You can only stay on a team so long before your presence becomes stale. The Denver Broncos have allowed John Elway’s consultancy role to expire, thus officially marking the end of Elway’s near 30-year run with the organization.
This is the dawn of a new era for the Denver Broncos.
When one thinks about the history of the Denver Broncos, the first name that should come to mind is the legendary John Elway.
The QB not only was the greatest player in Broncos history with his 50,000 passing yards, 300 TDs, 148 wins, 9 Pro Bowls, 3 All-Pro Teams, 2 Offensive Player of the Year awards, Walter Payton Man of the Year award, 1987 MVP award, Pro Football Hall of Fame 1990’s All-Decade Team selection, 5 Super Bowl appearances (1987, 1988, 1990, 1998, 1999) 2 Super Bowl wins (1998, 1999), and Super Bowl MVP award (1998), but he also is one of the team’s greatest ever GMs as he built the early 2010’s team that won 5 AFC West titles, reached two Super Bowls (2013, 2015) and won Super Bowl 50 (2015).
Obviously, every single great thing the Broncos franchise has accomplished has been heavily influenced by John Elway as he brought the team unprecedented success (15 playoff appearances, 12 AFC West division titles, 8 AFC Championship game appearances, 8 Super Bowl appearances, and 3 Super Bowl victories) which was unheard of in the 23 years of Broncos history before Elway joined the team.
Seriously, the Broncos had only made the playoffs 5 times, won 3 AFC West division titles, and made a sole Super Bowl appearance (blown out 27-10 by Roger Staubach’s 1977 Dallas Cowboys) before Elway.

### GIVEN ENTRIES
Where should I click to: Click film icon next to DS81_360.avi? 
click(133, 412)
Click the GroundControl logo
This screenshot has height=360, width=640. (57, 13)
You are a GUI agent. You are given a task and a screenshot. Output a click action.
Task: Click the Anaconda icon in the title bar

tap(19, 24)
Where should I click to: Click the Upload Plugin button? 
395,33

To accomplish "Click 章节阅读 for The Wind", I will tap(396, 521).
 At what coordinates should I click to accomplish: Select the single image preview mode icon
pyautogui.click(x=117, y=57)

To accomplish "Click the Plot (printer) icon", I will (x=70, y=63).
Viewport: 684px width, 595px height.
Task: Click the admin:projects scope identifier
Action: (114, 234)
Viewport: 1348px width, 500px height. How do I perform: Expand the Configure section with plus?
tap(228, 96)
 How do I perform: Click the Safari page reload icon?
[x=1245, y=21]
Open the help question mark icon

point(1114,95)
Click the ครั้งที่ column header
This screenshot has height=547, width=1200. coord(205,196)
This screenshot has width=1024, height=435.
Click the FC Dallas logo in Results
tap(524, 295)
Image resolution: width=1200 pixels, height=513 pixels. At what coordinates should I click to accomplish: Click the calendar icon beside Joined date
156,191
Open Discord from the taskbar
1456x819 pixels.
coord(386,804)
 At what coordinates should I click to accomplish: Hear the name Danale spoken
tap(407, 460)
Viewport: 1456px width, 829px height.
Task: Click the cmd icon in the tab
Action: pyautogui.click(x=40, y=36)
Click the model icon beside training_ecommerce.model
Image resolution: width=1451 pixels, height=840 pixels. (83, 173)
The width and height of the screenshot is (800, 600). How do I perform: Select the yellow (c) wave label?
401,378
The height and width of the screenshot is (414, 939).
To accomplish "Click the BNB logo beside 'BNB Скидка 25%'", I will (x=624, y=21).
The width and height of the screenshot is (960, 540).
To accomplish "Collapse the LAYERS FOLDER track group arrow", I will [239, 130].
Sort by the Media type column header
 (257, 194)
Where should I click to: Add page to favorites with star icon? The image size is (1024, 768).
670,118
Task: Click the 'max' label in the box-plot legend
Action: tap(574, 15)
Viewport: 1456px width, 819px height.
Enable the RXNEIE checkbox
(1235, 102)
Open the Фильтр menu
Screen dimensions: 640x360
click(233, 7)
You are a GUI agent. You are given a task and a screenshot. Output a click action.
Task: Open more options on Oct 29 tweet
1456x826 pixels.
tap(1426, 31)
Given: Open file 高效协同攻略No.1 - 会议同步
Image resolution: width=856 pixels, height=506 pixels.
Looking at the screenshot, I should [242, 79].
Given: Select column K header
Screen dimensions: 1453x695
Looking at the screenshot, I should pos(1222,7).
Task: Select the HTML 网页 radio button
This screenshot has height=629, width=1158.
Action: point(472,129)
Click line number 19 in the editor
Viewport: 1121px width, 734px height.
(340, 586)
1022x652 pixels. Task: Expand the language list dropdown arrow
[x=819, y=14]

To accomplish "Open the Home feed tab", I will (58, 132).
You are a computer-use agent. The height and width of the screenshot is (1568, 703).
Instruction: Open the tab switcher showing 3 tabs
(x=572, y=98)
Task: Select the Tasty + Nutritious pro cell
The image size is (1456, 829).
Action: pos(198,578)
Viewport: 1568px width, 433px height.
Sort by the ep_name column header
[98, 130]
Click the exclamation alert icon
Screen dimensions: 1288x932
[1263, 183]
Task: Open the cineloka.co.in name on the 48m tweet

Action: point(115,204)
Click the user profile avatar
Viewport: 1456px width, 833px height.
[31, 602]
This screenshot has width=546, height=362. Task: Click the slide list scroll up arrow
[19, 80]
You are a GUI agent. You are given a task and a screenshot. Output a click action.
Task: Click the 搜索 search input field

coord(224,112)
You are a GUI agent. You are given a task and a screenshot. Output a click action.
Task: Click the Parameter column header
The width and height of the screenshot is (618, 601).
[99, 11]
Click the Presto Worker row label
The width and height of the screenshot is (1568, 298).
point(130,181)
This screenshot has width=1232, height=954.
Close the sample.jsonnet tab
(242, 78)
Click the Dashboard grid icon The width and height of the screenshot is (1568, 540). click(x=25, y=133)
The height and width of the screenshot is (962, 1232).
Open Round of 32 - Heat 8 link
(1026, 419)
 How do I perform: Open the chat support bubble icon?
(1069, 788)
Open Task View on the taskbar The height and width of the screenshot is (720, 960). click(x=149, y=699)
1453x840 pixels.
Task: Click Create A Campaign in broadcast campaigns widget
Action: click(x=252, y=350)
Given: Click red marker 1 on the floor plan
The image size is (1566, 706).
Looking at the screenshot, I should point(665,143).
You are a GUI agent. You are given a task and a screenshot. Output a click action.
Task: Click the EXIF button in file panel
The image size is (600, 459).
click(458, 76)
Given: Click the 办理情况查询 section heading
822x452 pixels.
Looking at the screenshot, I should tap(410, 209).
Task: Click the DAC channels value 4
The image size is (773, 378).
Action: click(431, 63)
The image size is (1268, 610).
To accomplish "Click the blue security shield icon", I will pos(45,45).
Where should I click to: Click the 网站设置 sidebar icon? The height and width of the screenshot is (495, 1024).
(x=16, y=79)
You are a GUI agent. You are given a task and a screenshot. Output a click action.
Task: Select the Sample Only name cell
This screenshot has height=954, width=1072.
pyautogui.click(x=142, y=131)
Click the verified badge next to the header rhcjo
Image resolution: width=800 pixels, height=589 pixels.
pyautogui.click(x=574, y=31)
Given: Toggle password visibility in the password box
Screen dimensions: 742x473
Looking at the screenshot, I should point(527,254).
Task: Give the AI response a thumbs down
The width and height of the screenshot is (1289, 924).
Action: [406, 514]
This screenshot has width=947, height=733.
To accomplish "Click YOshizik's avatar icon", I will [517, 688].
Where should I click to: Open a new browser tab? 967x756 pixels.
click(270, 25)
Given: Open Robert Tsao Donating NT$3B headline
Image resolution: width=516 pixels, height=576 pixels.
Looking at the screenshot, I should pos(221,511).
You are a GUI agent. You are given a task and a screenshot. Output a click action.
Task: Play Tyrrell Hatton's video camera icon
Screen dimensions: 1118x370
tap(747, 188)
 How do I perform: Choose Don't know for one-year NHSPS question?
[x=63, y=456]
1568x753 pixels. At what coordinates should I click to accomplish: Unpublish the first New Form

### WHAT YOU WILL DO
Please carry on the article about John Elway's departure from the Denver Broncos, picking up right after its final sentence.

### ANSWER TO THE PROBLEM
Nevertheless, most of the Broncos’ failures since that 2015 Super Bowl, such as missing the playoffs in each of the last 7 seasons to set the second-longest playoff drought in franchise history, have been solely down to Elway’s inability to find a replacement for Peyton Manning once the all-time great QB retired after the Super Bowl win.
In those seven seasons Elways has been in the GM role (2015-20) and then as a consultant (2020-23), the Broncos have gone through QBs like crazy as they started an astonishing total of 13 QBs.
Brock Osweiler, Trevor Siemian, Paxton Lynch, Case Keenum, Joe Flacco, Drew Lock, Brandon Allen, Jeff Driskel, Brett Rypien, Philip Lindsay/Kendall Hilton (Lindasy started the game in the wildcat formation, but Kendall Hilton was the actual QB), Teddy Bridgewater, and Russell Wilson have all featured under center as the starting QB, which is obviously insane for any organization.
You can’t expect to win games, let alone division titles and Super Bowls, if you are rotating through QBs like a Logan Roy when deciding a successor in Succession. I mean, at least Logan Roy didn’t actually want to choose someone to replace him and was only placating his children, yet Elway just completely failed to pick a half-decent QB in 13 attempts.
Sure, there’s obviously other issues (poor receiving options, shaky offensive lines, etc.) that has derailed the Broncos, but the lack of a competent QB to battle the rise of the Kansas City Chiefs mini-dynasty (“mini” for now) was the undoubted nail in Elway’s Broncos career coffin.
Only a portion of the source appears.